### What to produce
Using the data below, return every line that holds the word "This".
(Entries provided begins)
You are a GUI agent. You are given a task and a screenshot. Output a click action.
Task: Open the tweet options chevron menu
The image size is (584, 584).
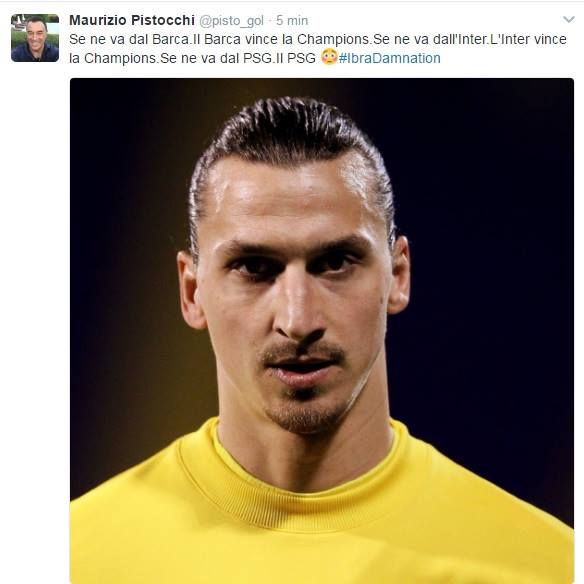[569, 19]
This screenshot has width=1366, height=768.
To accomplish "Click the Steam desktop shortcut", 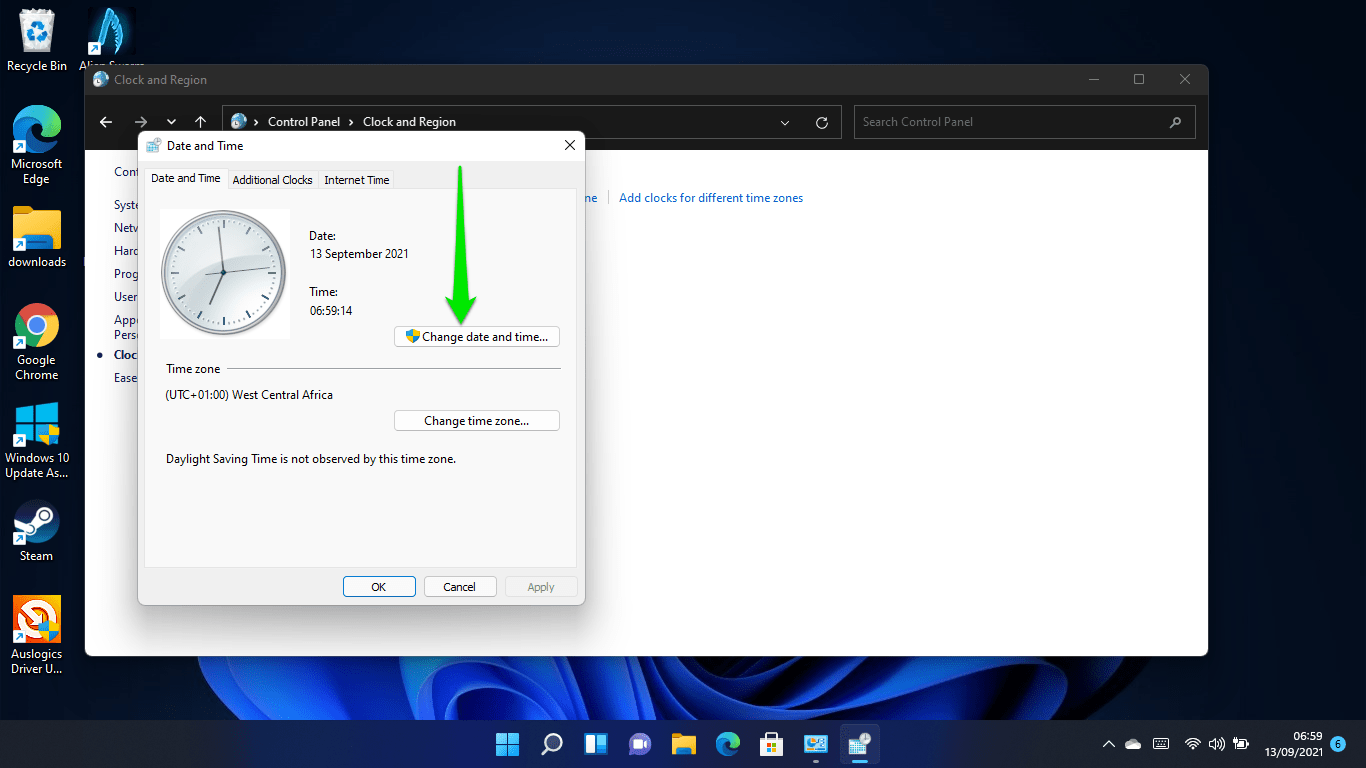I will coord(37,531).
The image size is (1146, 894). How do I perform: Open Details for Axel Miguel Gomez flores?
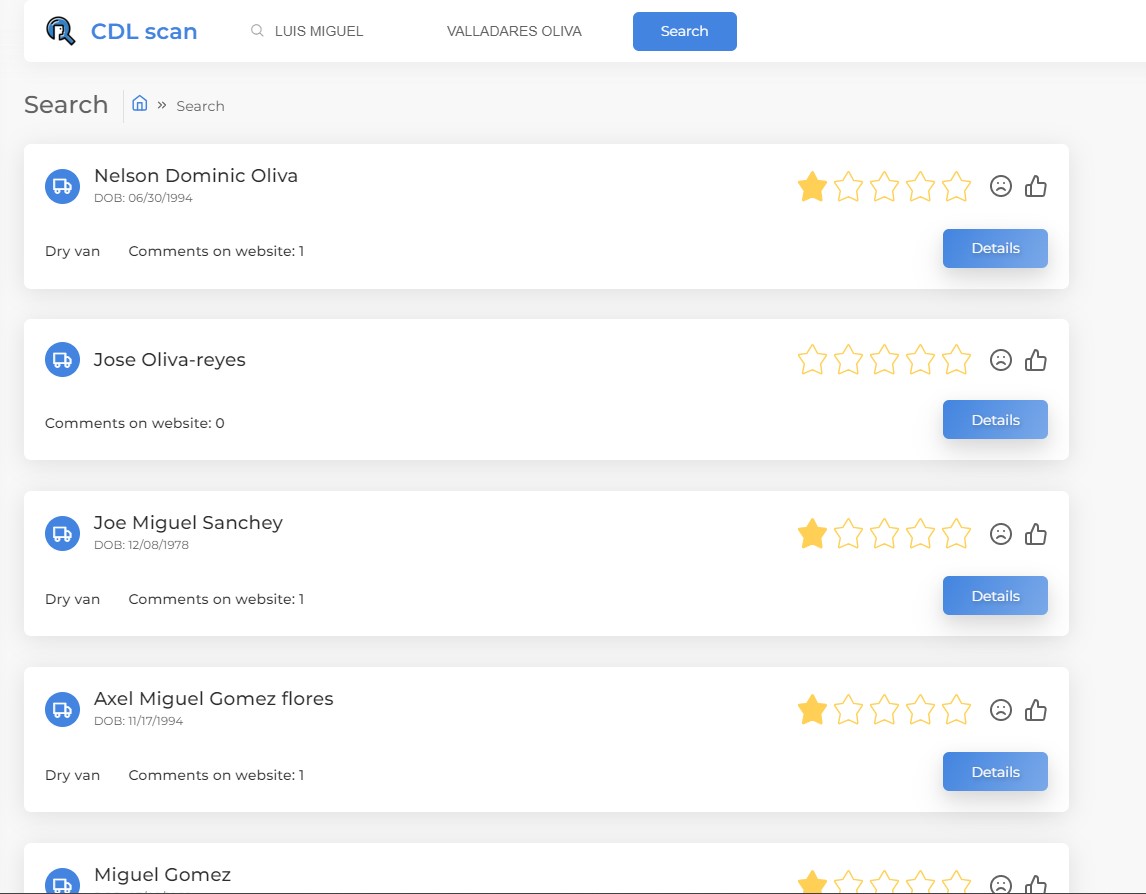pyautogui.click(x=995, y=772)
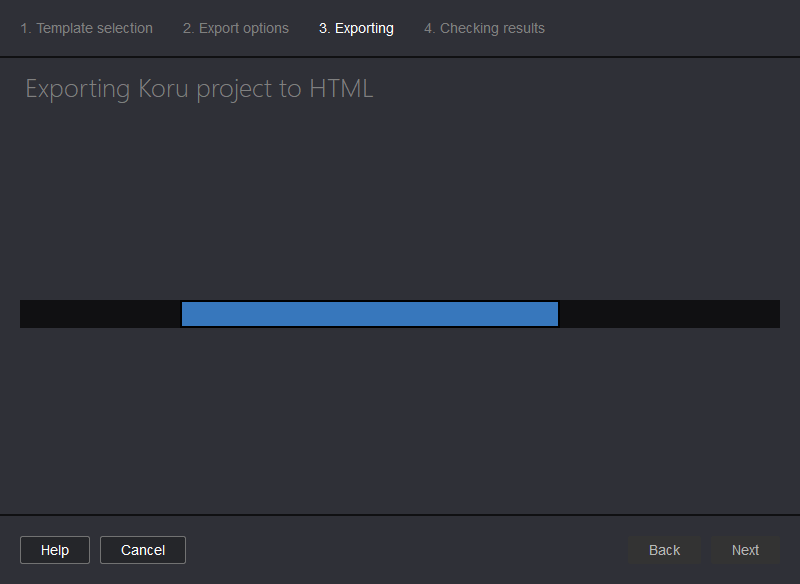800x584 pixels.
Task: Go back to the previous wizard step
Action: [664, 550]
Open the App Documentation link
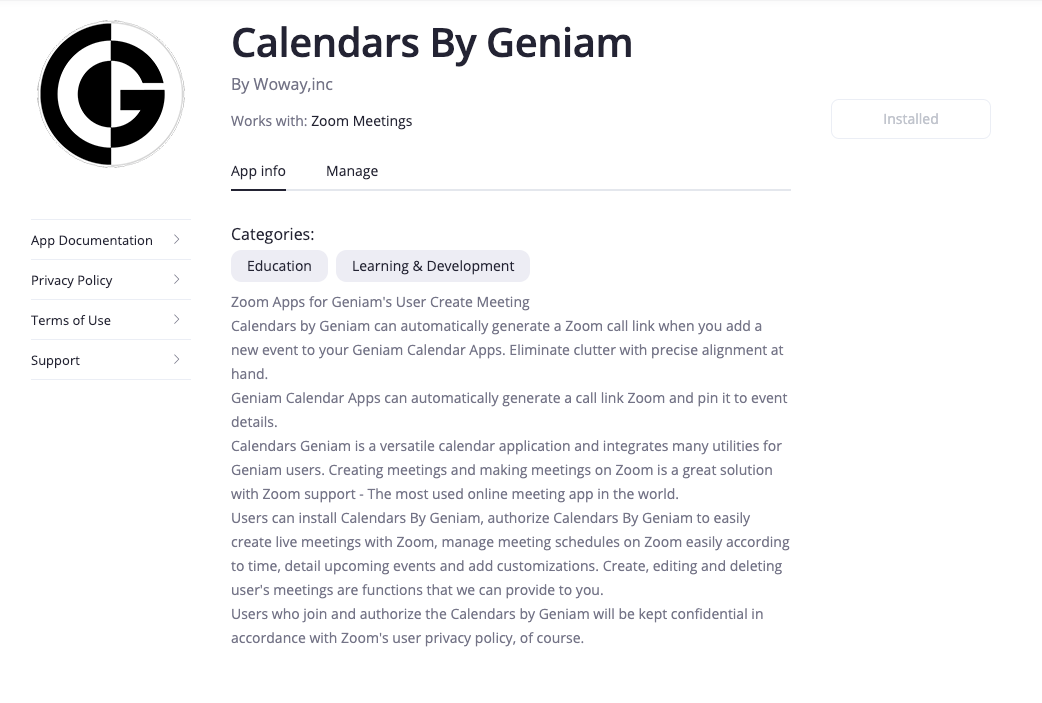The width and height of the screenshot is (1042, 703). coord(92,240)
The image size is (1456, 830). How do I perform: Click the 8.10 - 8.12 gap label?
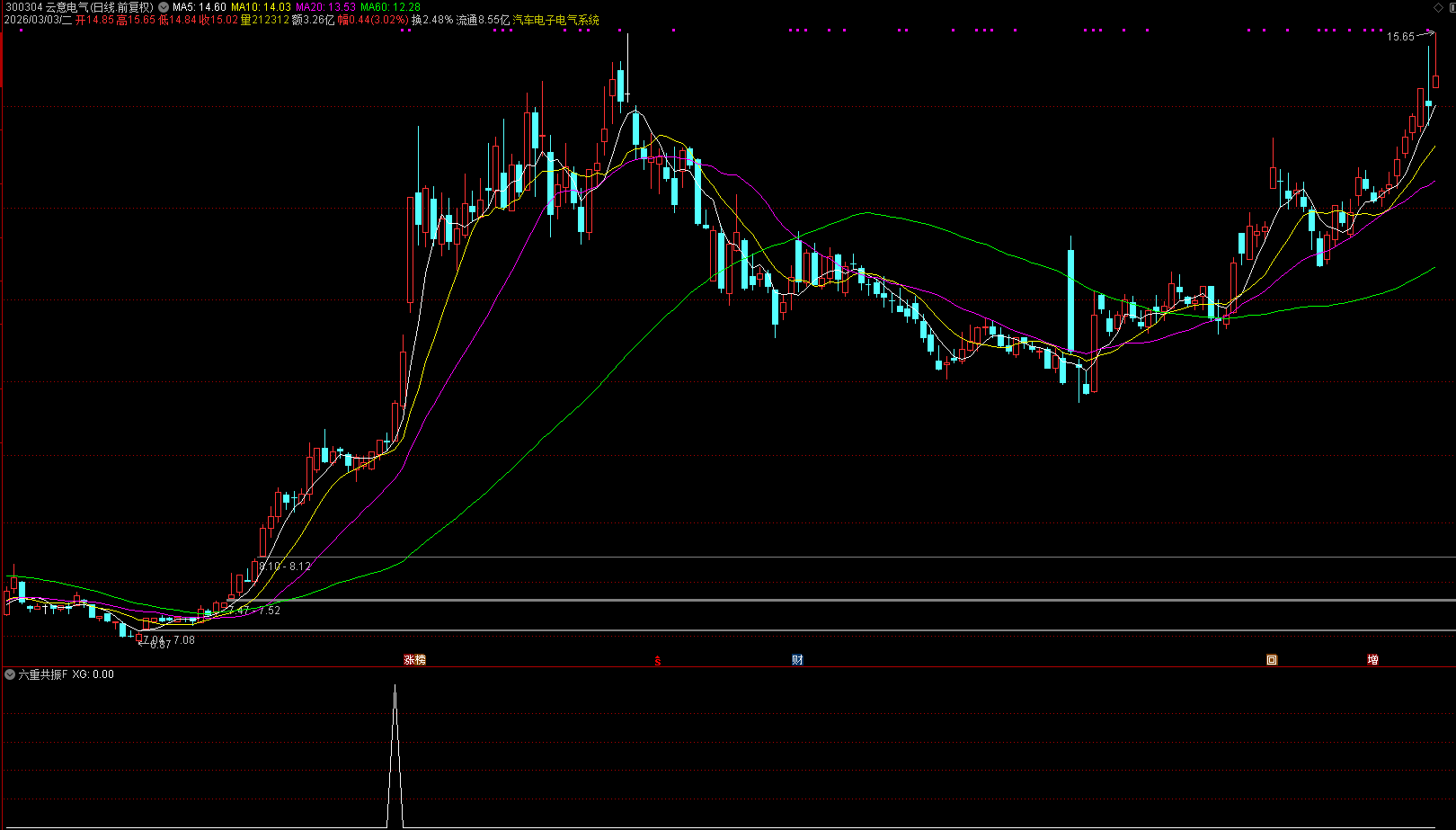pos(284,567)
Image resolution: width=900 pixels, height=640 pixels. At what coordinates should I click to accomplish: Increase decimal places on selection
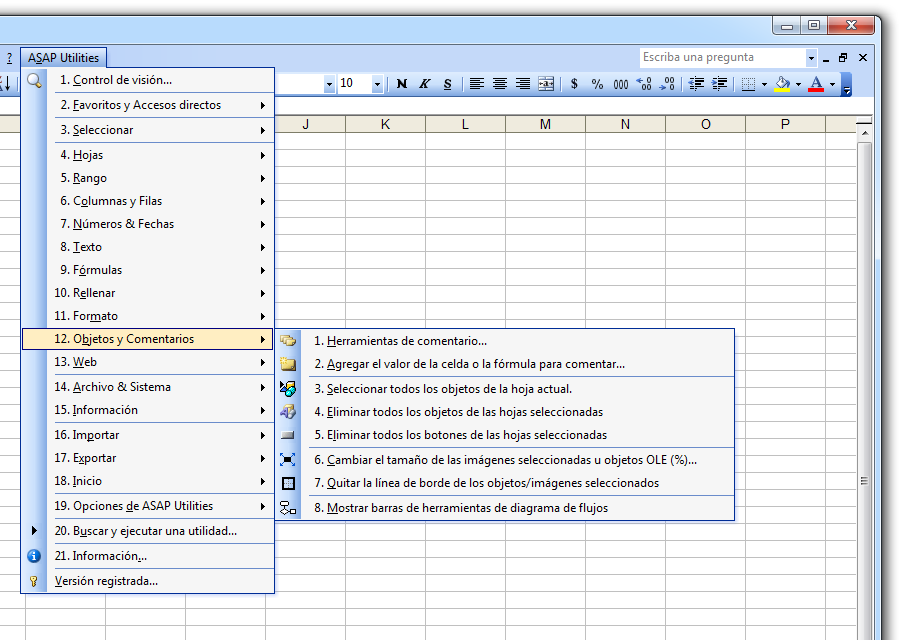(644, 84)
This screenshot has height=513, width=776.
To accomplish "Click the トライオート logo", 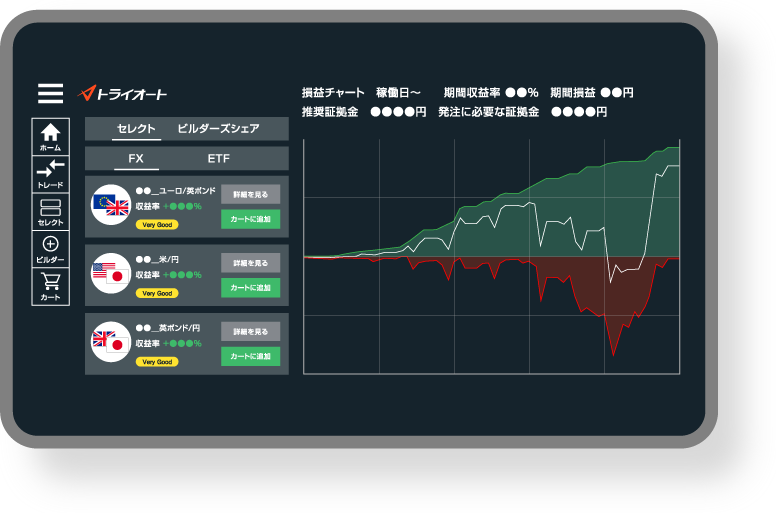I will (124, 94).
(Entries provided ends)
### Finished task
This screenshot has width=1366, height=768.
This screenshot has height=513, width=776.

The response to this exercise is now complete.